──────── Supplied data ────────

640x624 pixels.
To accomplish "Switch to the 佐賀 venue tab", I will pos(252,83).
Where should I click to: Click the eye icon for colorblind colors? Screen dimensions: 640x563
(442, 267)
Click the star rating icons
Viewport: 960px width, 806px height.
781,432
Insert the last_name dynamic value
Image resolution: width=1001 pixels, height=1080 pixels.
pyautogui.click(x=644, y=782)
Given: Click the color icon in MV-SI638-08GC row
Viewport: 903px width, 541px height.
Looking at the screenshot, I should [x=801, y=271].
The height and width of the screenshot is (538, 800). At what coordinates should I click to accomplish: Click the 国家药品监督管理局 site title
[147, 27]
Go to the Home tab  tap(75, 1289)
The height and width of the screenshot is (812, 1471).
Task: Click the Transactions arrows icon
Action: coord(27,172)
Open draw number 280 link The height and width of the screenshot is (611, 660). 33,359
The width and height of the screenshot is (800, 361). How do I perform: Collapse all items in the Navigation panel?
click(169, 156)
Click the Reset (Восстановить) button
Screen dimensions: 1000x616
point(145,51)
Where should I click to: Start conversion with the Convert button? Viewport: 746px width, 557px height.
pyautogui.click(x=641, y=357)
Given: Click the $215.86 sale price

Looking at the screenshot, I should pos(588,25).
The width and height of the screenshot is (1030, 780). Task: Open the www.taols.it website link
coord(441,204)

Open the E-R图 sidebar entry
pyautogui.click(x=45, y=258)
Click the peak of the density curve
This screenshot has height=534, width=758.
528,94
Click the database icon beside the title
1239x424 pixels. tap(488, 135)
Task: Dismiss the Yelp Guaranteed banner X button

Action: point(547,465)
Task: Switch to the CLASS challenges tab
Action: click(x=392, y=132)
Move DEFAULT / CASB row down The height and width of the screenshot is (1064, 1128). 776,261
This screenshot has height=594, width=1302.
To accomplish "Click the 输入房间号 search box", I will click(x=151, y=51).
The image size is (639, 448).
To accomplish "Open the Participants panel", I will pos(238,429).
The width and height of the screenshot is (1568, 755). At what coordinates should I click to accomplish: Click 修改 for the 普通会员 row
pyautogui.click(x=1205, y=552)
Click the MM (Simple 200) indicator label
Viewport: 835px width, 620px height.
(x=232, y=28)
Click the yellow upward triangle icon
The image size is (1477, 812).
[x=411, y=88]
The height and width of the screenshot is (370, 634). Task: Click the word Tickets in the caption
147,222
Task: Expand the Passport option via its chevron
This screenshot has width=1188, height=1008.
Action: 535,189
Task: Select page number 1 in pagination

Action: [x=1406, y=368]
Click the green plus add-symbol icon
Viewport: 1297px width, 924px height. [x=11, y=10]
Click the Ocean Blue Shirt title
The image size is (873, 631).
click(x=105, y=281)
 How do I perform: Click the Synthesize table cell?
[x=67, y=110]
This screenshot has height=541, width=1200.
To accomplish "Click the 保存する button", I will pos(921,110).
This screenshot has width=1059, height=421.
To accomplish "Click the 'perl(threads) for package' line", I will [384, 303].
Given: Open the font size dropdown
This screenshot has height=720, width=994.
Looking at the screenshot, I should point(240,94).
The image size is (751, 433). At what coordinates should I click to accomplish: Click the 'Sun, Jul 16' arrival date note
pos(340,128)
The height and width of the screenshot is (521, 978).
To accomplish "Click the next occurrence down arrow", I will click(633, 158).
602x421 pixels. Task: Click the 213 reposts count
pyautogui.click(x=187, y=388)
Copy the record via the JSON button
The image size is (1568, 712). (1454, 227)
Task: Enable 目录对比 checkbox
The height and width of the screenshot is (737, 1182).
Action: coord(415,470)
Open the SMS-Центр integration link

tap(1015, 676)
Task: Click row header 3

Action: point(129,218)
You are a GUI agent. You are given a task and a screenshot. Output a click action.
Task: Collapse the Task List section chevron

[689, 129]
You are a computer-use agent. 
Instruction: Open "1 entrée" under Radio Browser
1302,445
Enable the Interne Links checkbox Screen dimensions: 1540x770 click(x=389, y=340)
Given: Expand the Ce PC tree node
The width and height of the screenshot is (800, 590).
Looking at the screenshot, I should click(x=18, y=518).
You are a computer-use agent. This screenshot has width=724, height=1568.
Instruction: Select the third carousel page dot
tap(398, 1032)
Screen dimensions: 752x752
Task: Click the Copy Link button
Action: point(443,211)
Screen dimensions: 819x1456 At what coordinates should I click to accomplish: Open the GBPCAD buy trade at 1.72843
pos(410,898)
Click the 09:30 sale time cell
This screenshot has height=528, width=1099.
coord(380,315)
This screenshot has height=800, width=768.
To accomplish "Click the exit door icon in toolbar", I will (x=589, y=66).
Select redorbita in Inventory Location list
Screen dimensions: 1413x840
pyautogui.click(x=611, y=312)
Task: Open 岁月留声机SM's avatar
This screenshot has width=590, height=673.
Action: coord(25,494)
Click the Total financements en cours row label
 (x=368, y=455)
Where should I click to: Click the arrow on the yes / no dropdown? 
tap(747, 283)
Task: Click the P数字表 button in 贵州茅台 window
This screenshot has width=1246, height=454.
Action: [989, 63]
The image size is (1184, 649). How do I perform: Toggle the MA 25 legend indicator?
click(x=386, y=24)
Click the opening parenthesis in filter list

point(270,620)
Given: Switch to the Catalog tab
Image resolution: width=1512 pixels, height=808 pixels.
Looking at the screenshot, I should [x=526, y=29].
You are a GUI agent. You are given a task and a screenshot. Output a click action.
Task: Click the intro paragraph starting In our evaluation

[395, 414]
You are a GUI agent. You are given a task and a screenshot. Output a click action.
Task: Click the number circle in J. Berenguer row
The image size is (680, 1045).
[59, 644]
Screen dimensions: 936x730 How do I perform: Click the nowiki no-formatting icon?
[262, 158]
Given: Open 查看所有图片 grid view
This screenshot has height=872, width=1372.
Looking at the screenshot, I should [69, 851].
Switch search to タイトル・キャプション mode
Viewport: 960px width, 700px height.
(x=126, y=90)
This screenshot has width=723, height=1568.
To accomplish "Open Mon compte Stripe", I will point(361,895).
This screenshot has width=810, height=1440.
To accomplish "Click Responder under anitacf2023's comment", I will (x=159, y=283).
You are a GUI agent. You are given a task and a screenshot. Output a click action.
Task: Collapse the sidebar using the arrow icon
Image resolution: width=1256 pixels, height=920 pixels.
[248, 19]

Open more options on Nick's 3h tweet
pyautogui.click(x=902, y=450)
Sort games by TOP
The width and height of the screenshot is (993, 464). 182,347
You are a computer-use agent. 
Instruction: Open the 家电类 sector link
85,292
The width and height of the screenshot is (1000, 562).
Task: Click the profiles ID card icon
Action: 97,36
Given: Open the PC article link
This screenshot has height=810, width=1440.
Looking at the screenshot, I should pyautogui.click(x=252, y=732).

────────

Only lines with the word "checkbox" belong in the answer; copy each of them from the material above.

▶ _Exercise output_:
Task: Enable 目录对比 checkbox
Enable the Interne Links checkbox Screen dimensions: 1540x770 click(x=389, y=340)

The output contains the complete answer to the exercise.